# Saved entries
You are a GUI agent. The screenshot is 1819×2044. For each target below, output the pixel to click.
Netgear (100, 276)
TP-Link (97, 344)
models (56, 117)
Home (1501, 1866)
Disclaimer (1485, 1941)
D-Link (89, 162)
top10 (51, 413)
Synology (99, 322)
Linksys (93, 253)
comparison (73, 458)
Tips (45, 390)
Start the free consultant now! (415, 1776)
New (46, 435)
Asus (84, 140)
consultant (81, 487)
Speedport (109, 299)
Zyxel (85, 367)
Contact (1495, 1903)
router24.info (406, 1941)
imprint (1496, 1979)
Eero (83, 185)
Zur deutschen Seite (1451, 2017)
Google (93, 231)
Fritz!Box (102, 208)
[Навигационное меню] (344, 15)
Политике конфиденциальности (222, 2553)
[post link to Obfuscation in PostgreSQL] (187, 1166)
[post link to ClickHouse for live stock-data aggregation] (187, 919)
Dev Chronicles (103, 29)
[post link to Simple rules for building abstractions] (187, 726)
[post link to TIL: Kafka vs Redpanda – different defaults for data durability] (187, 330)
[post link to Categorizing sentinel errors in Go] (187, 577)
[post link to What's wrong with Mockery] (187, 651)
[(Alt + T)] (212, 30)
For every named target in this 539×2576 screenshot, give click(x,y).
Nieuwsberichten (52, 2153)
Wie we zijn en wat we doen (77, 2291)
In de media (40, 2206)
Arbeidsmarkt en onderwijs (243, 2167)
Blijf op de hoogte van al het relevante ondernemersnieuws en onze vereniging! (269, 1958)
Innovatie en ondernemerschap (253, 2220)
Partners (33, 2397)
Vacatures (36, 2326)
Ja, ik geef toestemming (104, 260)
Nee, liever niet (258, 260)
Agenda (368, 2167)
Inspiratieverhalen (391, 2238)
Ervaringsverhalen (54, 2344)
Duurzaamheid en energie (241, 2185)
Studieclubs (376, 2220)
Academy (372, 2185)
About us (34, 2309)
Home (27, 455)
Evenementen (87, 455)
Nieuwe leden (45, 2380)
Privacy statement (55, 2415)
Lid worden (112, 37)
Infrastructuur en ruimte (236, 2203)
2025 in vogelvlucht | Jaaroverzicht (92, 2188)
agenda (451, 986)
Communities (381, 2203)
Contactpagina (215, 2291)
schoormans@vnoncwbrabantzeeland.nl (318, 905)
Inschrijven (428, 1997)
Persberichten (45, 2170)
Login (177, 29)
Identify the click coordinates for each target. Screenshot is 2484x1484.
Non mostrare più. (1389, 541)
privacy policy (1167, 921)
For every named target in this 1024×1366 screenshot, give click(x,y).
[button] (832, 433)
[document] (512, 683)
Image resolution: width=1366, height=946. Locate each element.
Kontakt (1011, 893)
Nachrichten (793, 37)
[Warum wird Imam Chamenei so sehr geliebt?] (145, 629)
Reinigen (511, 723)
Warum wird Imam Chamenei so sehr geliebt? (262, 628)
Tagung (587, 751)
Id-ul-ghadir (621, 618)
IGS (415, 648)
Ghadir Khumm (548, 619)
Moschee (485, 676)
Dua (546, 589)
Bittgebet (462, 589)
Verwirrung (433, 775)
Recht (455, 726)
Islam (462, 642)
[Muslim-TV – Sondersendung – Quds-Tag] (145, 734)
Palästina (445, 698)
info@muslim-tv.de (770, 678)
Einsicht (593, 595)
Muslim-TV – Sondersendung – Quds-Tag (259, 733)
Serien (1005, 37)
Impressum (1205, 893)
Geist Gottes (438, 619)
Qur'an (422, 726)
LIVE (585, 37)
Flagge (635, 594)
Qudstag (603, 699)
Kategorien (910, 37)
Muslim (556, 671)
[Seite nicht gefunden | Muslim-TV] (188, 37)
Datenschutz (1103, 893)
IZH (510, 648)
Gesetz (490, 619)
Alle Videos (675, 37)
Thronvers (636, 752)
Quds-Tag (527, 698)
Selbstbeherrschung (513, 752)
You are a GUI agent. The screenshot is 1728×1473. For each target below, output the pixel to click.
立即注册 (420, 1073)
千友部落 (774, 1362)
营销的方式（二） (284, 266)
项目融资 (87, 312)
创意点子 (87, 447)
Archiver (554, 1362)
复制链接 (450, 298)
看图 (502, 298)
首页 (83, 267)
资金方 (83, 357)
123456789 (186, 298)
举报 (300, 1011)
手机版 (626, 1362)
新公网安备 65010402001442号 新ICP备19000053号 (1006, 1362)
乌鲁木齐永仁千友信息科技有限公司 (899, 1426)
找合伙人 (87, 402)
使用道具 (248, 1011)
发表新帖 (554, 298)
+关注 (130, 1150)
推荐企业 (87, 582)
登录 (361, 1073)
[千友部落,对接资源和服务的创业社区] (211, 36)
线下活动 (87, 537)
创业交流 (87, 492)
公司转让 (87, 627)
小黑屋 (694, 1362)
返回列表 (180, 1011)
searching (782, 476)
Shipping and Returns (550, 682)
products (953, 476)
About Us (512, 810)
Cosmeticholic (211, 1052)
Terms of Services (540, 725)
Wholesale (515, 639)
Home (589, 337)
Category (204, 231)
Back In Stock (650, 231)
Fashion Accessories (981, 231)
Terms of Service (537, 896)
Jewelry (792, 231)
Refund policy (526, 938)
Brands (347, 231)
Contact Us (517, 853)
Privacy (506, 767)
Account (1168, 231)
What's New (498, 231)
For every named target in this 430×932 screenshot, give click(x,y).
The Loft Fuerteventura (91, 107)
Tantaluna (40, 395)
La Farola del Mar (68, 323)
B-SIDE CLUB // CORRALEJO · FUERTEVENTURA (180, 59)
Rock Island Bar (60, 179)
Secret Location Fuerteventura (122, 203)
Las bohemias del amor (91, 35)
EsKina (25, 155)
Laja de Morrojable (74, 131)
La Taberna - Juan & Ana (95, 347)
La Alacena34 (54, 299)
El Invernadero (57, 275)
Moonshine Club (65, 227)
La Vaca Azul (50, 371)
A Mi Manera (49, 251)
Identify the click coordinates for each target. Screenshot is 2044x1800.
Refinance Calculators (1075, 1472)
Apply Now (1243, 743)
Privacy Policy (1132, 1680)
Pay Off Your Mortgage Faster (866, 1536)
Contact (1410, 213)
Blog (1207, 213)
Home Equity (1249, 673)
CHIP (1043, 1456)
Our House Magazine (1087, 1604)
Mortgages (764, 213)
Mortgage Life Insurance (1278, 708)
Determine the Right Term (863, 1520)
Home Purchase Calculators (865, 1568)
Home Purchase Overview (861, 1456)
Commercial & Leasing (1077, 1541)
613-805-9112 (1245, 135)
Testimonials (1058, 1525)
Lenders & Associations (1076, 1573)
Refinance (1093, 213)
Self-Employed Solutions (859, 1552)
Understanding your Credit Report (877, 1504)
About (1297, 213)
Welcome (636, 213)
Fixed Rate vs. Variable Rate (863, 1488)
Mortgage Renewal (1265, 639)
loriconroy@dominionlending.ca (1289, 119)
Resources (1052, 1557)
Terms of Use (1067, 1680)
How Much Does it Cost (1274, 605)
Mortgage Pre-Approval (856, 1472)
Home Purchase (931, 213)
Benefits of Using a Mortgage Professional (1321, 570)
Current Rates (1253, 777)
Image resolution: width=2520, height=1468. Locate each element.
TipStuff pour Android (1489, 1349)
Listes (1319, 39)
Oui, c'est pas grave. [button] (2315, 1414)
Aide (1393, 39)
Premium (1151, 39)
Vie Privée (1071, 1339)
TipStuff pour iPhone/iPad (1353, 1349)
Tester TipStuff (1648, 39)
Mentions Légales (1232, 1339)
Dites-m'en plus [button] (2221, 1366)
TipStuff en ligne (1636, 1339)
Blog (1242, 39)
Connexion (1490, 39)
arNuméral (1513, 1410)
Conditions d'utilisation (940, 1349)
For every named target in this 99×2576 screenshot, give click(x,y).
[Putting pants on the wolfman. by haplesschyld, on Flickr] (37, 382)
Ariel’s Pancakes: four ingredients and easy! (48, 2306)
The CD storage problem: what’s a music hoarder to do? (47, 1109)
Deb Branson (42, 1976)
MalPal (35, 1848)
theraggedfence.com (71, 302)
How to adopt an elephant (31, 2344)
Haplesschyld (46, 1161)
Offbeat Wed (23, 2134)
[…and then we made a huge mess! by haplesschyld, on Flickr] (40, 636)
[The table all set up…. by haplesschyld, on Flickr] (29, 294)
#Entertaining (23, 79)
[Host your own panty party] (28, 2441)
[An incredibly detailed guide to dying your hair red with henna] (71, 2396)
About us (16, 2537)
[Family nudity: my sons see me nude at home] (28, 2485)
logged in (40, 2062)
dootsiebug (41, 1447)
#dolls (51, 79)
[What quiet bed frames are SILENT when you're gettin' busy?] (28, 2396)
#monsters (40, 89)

# PROBLEM DETAILS
What are the lines, exactly as written above, from the line with "Wie we zijn en wat we doen (77, 2291)" to the line with "privacy policy (1167, 921)", both included? Output only those.

# ANSWER SPACE
Wie we zijn en wat we doen (77, 2291)
In de media (40, 2206)
Arbeidsmarkt en onderwijs (243, 2167)
Blijf op de hoogte van al het relevante ondernemersnieuws en onze vereniging! (269, 1958)
Innovatie en ondernemerschap (253, 2220)
Partners (33, 2397)
Vacatures (36, 2326)
Ja, ik geef toestemming (104, 260)
Nee, liever niet (258, 260)
Agenda (368, 2167)
Inspiratieverhalen (391, 2238)
Ervaringsverhalen (54, 2344)
Duurzaamheid en energie (241, 2185)
Studieclubs (376, 2220)
Academy (372, 2185)
About us (34, 2309)
Home (27, 455)
Evenementen (87, 455)
Nieuwe leden (45, 2380)
Privacy statement (55, 2415)
Lid worden (112, 37)
Infrastructuur en ruimte (236, 2203)
2025 in vogelvlucht | Jaaroverzicht (92, 2188)
agenda (451, 986)
Communities (381, 2203)
Contactpagina (215, 2291)
schoormans@vnoncwbrabantzeeland.nl (318, 905)
Inschrijven (428, 1997)
Persberichten (45, 2170)
Login (177, 29)
Identify the click coordinates for each target. Screenshot is 2484x1484.
Non mostrare più. (1389, 541)
privacy policy (1167, 921)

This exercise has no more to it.